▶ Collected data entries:
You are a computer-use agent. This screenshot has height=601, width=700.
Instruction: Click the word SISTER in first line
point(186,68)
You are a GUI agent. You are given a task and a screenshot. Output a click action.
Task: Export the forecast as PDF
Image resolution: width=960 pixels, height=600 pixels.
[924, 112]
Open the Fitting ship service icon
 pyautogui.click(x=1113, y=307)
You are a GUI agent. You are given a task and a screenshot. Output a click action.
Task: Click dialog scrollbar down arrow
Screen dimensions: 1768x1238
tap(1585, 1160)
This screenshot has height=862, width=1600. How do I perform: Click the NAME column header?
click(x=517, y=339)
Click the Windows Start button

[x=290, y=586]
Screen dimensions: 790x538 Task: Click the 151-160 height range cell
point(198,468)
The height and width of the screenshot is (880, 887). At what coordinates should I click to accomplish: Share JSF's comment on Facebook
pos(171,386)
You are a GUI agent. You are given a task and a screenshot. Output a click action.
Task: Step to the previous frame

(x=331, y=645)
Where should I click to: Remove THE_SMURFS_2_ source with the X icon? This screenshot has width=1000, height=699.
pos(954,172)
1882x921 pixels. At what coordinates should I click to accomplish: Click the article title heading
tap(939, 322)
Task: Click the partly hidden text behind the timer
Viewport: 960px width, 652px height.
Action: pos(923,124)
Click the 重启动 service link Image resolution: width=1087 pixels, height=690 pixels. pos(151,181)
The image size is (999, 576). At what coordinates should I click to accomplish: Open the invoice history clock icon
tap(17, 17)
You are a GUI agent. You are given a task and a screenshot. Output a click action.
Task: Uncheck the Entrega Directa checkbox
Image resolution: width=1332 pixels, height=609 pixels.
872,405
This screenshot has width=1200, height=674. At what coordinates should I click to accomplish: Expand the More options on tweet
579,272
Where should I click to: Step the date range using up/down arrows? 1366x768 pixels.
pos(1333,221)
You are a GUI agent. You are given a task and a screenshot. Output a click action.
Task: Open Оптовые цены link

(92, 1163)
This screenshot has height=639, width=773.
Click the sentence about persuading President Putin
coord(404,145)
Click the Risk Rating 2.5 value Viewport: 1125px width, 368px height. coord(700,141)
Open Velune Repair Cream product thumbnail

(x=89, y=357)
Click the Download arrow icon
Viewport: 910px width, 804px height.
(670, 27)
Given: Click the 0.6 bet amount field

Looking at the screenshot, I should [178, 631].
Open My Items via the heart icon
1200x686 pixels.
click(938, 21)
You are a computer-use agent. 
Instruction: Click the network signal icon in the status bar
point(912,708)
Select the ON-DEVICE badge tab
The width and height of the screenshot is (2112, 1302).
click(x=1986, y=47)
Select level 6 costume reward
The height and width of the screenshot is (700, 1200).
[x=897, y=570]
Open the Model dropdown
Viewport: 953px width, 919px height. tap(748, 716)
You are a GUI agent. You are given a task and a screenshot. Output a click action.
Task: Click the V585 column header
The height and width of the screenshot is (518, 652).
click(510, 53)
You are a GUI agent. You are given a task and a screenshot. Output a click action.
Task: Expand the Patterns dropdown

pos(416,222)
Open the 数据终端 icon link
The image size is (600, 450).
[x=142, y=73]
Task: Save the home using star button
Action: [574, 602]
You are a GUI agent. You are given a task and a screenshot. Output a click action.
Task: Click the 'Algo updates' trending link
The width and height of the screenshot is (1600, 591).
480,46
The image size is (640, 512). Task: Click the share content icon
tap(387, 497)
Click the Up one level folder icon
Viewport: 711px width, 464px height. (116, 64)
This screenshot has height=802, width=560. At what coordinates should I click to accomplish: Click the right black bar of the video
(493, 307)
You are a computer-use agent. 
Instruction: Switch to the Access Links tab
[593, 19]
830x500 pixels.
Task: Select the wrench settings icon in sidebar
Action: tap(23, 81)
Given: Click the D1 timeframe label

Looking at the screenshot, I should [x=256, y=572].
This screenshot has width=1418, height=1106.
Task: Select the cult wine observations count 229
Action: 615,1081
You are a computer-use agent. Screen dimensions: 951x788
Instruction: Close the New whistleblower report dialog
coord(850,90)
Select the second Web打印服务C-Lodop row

▶ Exercise aim:
Starting at the line above that contains "Instruction: Click the network", write out each line exactly until the line that contains "Select level 6 costume reward" has been written, and stop there.

▶ Solution to this task:
Instruction: Click the network signal icon in the status bar
point(912,708)
Select the ON-DEVICE badge tab
The width and height of the screenshot is (2112, 1302).
click(x=1986, y=47)
Select level 6 costume reward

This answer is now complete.